Reactions: Thank You! 1 | Agree 1


----------



## duncsuss (Mar 11, 2015)

Nice ... please post a couple of intermediate-step photos too, I haven't quite got my head around how to shape the "foot ring" before using a carver to remove the non-foot portions. I hope if I see it done once I'll be able to make the connection.

Thanks!

Reactions: Thank You! 1 | Agree 3


----------



## TimR (Mar 11, 2015)

duncsuss said:


> Nice ... please post a couple of intermediate-step photos too, I haven't quite got my head around how to shape the "foot ring" before using a carver to remove the non-foot portions. I hope if I see it done once I'll be able to make the connection.
> 
> Thanks!


Will do Duncan! Here's an initial shot once it wa ready to start roughing...ugggully!

Reactions: Like 4


----------



## duncsuss (Mar 11, 2015)

TimR said:


> Will do Duncan! Here's an initial shot once it wa ready to start roughing...ugggully!
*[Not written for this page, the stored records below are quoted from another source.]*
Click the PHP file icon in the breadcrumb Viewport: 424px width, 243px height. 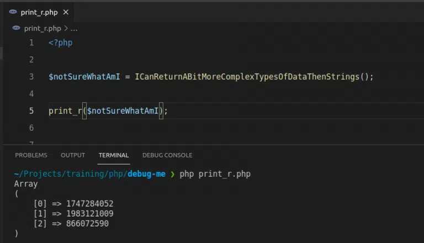[x=16, y=28]
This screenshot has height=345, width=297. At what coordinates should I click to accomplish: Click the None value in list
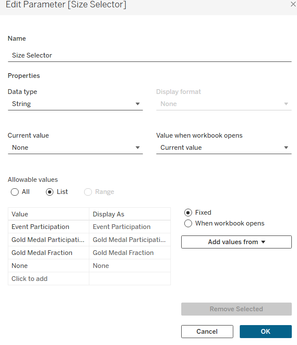48,266
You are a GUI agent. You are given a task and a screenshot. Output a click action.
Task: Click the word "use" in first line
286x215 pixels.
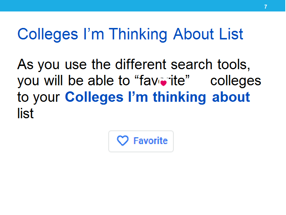(x=76, y=65)
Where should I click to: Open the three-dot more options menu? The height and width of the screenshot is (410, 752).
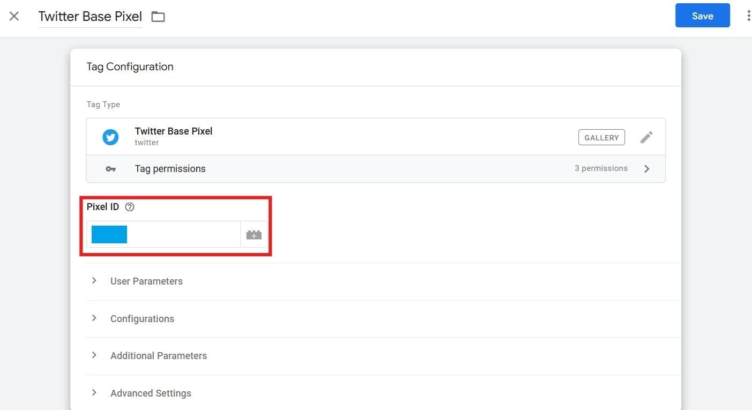pos(748,16)
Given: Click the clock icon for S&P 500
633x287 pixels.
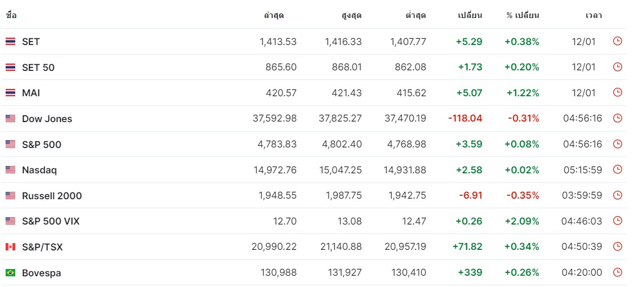Looking at the screenshot, I should pos(617,144).
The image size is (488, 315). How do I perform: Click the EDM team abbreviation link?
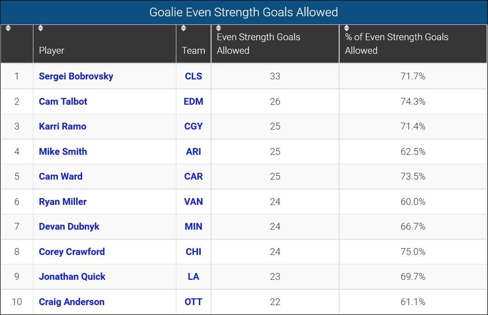(193, 101)
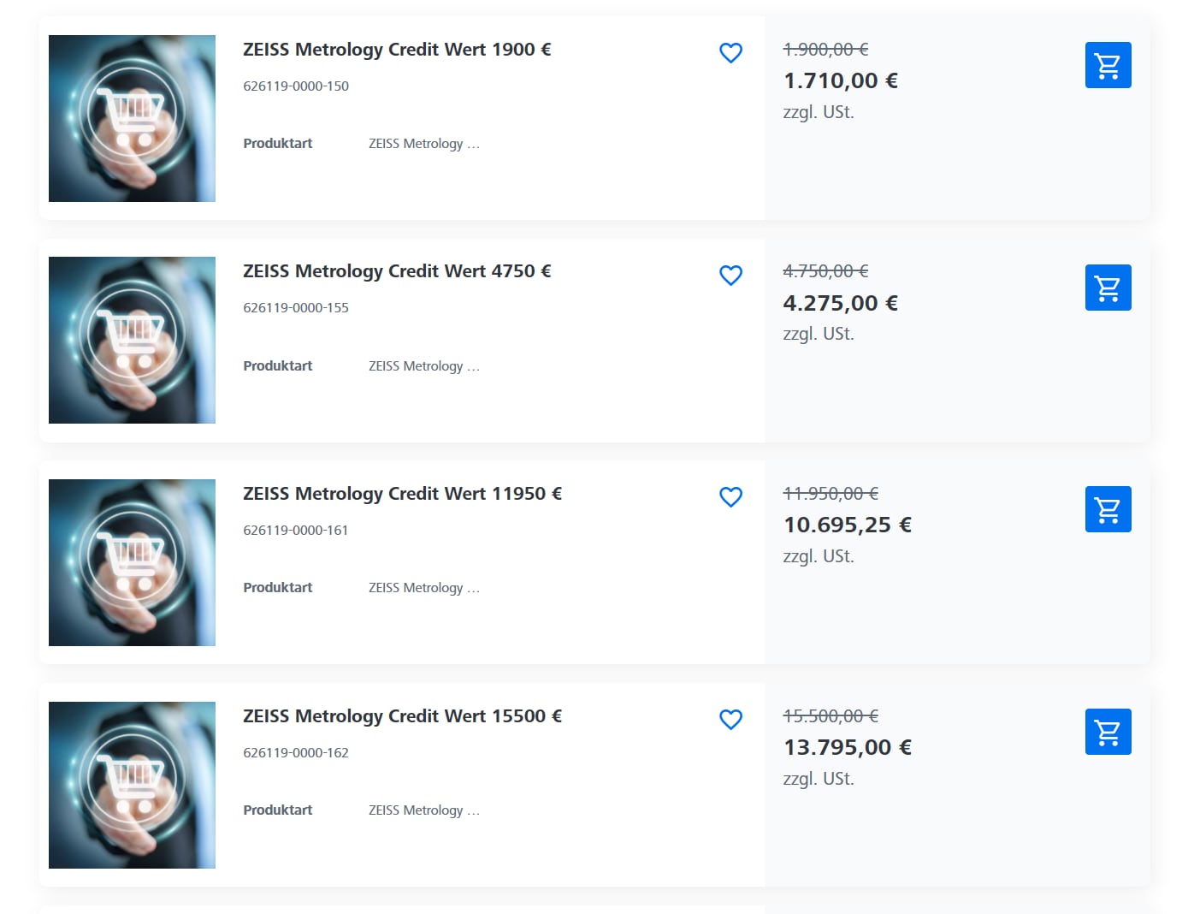Image resolution: width=1194 pixels, height=914 pixels.
Task: Add the 4750 € credit to cart
Action: point(1108,288)
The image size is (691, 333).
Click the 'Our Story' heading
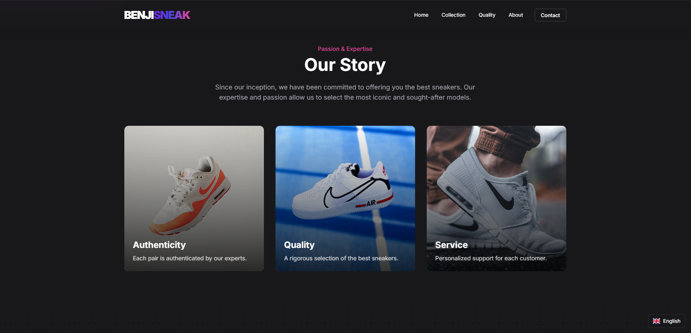(x=345, y=65)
Oh, that's such a judgmental word ... a new hairdo, an hour or two in the tanning salon, and some makeup -- it'll be pretty as a picture.

Reactions: Funny 7


----------



## DKMD (Mar 11, 2015)

Cool! Looking forward to the process photos...


----------



## Kevin (Mar 11, 2015)

Can a turner wannabe watch this?

<says anything just to subscribe>

Reactions: Like 2


----------



## justallan (Mar 11, 2015)




----------



## manbuckwal (Mar 12, 2015)

Lookin good so far . Looks like it could be a knuckle buster


----------



## TimR (Mar 12, 2015)

Hopefully, I'll get enough time tonight to get the inside removed. When I can't finish s piece like this, I either wrap in paper (if really wet) or plastic if relatively dry...this one the latter.
Here's a couple pics to show my method of sanding the exterior. The outside is a pain for me to get clean shear scraping cuts where I have natural edges. So, I get it best I can till tear out is minimal and hopefully gone, and then sand out the little ridges and smooth up the shape. The trick I found is using a small hard block sanding in sweeping moves from rim down, alternating to a pattern like the flow of a spiral. This keeps the curve smooth, ironically perhaps. Maybe common sense, but took me some thinking early on to figure out. Seems little details like this for finishing get left out of most demos. These start with 120 grit.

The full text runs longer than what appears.